▸ Your objective:
Output every line of the data exactly as it appears.

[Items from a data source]
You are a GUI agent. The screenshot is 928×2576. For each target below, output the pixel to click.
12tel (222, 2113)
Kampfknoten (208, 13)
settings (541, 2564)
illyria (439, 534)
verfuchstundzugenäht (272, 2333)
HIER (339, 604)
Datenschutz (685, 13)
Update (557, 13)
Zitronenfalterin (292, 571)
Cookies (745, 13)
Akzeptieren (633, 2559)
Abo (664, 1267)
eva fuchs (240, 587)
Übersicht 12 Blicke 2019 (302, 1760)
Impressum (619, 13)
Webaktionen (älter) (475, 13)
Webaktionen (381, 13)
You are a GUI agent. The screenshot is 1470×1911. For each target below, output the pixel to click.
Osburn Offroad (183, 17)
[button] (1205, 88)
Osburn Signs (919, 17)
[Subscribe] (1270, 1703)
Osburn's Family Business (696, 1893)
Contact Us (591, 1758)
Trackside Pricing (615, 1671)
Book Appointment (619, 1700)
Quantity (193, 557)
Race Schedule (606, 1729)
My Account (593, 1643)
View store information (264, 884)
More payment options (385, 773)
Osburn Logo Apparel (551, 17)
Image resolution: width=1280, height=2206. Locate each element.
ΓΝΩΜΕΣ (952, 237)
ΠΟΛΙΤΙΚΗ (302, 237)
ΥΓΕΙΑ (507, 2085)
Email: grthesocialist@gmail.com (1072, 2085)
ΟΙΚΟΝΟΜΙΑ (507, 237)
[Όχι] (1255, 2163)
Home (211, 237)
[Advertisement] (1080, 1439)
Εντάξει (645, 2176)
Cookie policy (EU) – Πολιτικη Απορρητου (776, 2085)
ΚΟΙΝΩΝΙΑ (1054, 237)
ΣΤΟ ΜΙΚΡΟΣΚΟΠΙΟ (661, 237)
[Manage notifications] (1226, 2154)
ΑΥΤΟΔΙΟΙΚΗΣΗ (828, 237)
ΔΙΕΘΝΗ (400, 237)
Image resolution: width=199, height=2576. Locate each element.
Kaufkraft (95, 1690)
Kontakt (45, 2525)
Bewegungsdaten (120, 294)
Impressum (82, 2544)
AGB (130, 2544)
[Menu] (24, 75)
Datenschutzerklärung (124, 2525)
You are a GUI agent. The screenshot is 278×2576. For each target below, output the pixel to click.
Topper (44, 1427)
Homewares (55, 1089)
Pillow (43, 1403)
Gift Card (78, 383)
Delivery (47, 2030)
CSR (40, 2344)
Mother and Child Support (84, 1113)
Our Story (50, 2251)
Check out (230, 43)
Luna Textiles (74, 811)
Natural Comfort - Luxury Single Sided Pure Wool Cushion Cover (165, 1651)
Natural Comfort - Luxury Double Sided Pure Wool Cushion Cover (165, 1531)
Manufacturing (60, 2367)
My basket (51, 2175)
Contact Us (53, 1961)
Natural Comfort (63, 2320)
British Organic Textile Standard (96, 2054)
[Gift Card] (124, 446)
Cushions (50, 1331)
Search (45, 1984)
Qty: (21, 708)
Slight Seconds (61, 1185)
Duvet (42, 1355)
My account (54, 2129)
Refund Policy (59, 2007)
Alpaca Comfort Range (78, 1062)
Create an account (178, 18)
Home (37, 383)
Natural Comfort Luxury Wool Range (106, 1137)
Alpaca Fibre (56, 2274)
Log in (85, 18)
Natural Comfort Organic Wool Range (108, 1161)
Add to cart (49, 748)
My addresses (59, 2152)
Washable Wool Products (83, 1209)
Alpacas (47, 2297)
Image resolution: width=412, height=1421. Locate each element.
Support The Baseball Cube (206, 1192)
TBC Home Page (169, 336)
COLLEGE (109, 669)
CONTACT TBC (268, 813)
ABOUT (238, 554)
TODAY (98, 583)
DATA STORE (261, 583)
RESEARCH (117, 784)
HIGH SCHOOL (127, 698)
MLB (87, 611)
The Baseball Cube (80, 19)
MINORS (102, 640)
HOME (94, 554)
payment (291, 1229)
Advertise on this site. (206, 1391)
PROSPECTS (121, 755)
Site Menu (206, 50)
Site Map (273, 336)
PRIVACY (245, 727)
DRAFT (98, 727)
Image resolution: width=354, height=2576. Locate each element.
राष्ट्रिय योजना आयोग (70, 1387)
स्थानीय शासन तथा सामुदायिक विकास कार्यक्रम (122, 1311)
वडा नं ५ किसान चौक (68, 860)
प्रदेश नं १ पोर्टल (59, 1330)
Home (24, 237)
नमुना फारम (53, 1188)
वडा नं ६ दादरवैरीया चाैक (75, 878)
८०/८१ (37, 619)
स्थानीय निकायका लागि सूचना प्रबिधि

▸ Answer box:
You are a GUI agent. The screenshot is 928×2576. For each target below, output the pixel to click.
12tel (222, 2113)
Kampfknoten (208, 13)
settings (541, 2564)
illyria (439, 534)
verfuchstundzugenäht (272, 2333)
HIER (339, 604)
Datenschutz (685, 13)
Update (557, 13)
Zitronenfalterin (292, 571)
Cookies (745, 13)
Akzeptieren (633, 2559)
Abo (664, 1267)
eva fuchs (240, 587)
Übersicht 12 Blicke 2019 (302, 1760)
Impressum (619, 13)
Webaktionen (älter) (475, 13)
Webaktionen (381, 13)
You are a GUI agent. The screenshot is 1470×1911. For each target below, output the pixel to click.
Osburn Offroad (183, 17)
[button] (1205, 88)
Osburn Signs (919, 17)
[Subscribe] (1270, 1703)
Osburn's Family Business (696, 1893)
Contact Us (591, 1758)
Trackside Pricing (615, 1671)
Book Appointment (619, 1700)
Quantity (193, 557)
Race Schedule (606, 1729)
My Account (593, 1643)
View store information (264, 884)
More payment options (385, 773)
Osburn Logo Apparel (551, 17)
Image resolution: width=1280, height=2206. Locate each element.
ΓΝΩΜΕΣ (952, 237)
ΠΟΛΙΤΙΚΗ (302, 237)
ΥΓΕΙΑ (507, 2085)
Email: grthesocialist@gmail.com (1072, 2085)
ΟΙΚΟΝΟΜΙΑ (507, 237)
[Όχι] (1255, 2163)
Home (211, 237)
[Advertisement] (1080, 1439)
Εντάξει (645, 2176)
Cookie policy (EU) – Πολιτικη Απορρητου (776, 2085)
ΚΟΙΝΩΝΙΑ (1054, 237)
ΣΤΟ ΜΙΚΡΟΣΚΟΠΙΟ (661, 237)
[Manage notifications] (1226, 2154)
ΑΥΤΟΔΙΟΙΚΗΣΗ (828, 237)
ΔΙΕΘΝΗ (400, 237)
Image resolution: width=199, height=2576. Locate each element.
Kaufkraft (95, 1690)
Kontakt (45, 2525)
Bewegungsdaten (120, 294)
Impressum (82, 2544)
AGB (130, 2544)
[Menu] (24, 75)
Datenschutzerklärung (124, 2525)
You are a GUI agent. The screenshot is 278×2576. For each target below, output the pixel to click.
Topper (44, 1427)
Homewares (55, 1089)
Pillow (43, 1403)
Gift Card (78, 383)
Delivery (47, 2030)
CSR (40, 2344)
Mother and Child Support (84, 1113)
Our Story (50, 2251)
Check out (230, 43)
Luna Textiles (74, 811)
Natural Comfort - Luxury Single Sided Pure Wool Cushion Cover (165, 1651)
Natural Comfort - Luxury Double Sided Pure Wool Cushion Cover (165, 1531)
Manufacturing (60, 2367)
My basket (51, 2175)
Contact Us (53, 1961)
Natural Comfort (63, 2320)
British Organic Textile Standard (96, 2054)
[Gift Card] (124, 446)
Cushions (50, 1331)
Search (45, 1984)
Qty: (21, 708)
Slight Seconds (61, 1185)
Duvet (42, 1355)
My account (54, 2129)
Refund Policy (59, 2007)
Alpaca Comfort Range (78, 1062)
Create an account (178, 18)
Home (37, 383)
Natural Comfort Luxury Wool Range (106, 1137)
Alpaca Fibre (56, 2274)
Log in (85, 18)
Natural Comfort Organic Wool Range (108, 1161)
Add to cart (49, 748)
My addresses (59, 2152)
Washable Wool Products (83, 1209)
Alpacas (47, 2297)
Image resolution: width=412, height=1421. Locate each element.
Support The Baseball Cube (206, 1192)
TBC Home Page (169, 336)
COLLEGE (109, 669)
CONTACT TBC (268, 813)
ABOUT (238, 554)
TODAY (98, 583)
DATA STORE (261, 583)
RESEARCH (117, 784)
HIGH SCHOOL (127, 698)
MLB (87, 611)
The Baseball Cube (80, 19)
MINORS (102, 640)
HOME (94, 554)
payment (291, 1229)
Advertise on this site. (206, 1391)
PROSPECTS (121, 755)
Site Menu (206, 50)
Site Map (273, 336)
PRIVACY (245, 727)
DRAFT (98, 727)
Image resolution: width=354, height=2576. Locate each element.
राष्ट्रिय योजना आयोग (70, 1387)
स्थानीय शासन तथा सामुदायिक विकास कार्यक्रम (122, 1311)
वडा नं ५ किसान चौक (68, 860)
प्रदेश नं १ पोर्टल (59, 1330)
Home (24, 237)
नमुना फारम (53, 1188)
वडा नं ६ दादरवैरीया चाैक (75, 878)
८०/८१ (37, 619)
स्थानीय निकायका लागि सूचना प्रबिधि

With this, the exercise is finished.